[Task material — start]
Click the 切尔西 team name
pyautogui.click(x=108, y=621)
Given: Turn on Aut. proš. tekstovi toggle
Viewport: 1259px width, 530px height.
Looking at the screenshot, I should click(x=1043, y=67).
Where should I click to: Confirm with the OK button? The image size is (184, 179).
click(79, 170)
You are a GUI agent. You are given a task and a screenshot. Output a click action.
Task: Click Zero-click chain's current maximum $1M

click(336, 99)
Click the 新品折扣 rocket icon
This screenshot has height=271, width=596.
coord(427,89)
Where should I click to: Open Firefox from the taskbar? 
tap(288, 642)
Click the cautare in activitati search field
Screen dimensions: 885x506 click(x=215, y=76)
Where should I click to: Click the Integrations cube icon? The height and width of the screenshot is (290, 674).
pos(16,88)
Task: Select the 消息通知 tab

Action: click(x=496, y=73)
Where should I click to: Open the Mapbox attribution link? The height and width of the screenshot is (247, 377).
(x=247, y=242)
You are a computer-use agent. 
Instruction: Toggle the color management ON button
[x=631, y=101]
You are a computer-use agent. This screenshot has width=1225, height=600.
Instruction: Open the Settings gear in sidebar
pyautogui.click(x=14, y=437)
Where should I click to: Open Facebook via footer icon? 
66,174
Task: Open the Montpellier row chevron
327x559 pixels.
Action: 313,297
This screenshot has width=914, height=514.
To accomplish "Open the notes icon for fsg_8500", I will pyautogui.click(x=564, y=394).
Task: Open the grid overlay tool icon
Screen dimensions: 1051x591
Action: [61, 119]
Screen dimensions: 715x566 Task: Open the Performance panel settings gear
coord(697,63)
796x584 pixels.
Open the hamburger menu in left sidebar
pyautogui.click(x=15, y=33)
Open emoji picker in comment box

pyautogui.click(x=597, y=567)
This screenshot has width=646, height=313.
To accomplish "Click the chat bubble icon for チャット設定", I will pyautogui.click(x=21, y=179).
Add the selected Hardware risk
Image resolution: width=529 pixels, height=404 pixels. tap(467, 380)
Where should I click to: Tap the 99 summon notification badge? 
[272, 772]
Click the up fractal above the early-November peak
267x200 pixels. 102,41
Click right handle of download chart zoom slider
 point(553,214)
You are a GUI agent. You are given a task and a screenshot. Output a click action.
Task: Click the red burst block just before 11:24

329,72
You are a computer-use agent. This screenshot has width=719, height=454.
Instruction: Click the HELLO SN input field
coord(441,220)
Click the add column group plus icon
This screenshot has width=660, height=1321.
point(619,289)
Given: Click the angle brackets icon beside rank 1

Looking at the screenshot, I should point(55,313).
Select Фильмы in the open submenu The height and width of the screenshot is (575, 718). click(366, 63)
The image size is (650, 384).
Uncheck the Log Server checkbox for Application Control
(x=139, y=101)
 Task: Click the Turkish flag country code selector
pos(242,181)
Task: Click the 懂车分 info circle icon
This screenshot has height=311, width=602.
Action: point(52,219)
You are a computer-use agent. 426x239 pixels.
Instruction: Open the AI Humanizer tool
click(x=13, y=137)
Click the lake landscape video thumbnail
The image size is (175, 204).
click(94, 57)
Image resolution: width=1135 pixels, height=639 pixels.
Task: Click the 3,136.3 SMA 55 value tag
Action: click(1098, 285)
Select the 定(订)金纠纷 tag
[Task material — finish]
- [Instructions to follow] Would you please copy every line in the data that contains the word "accomplish"?

- [Output of the task]
To accomplish "Open the notes icon for fsg_8500", I will pyautogui.click(x=564, y=394).
To accomplish "Click the chat bubble icon for チャット設定", I will pyautogui.click(x=21, y=179).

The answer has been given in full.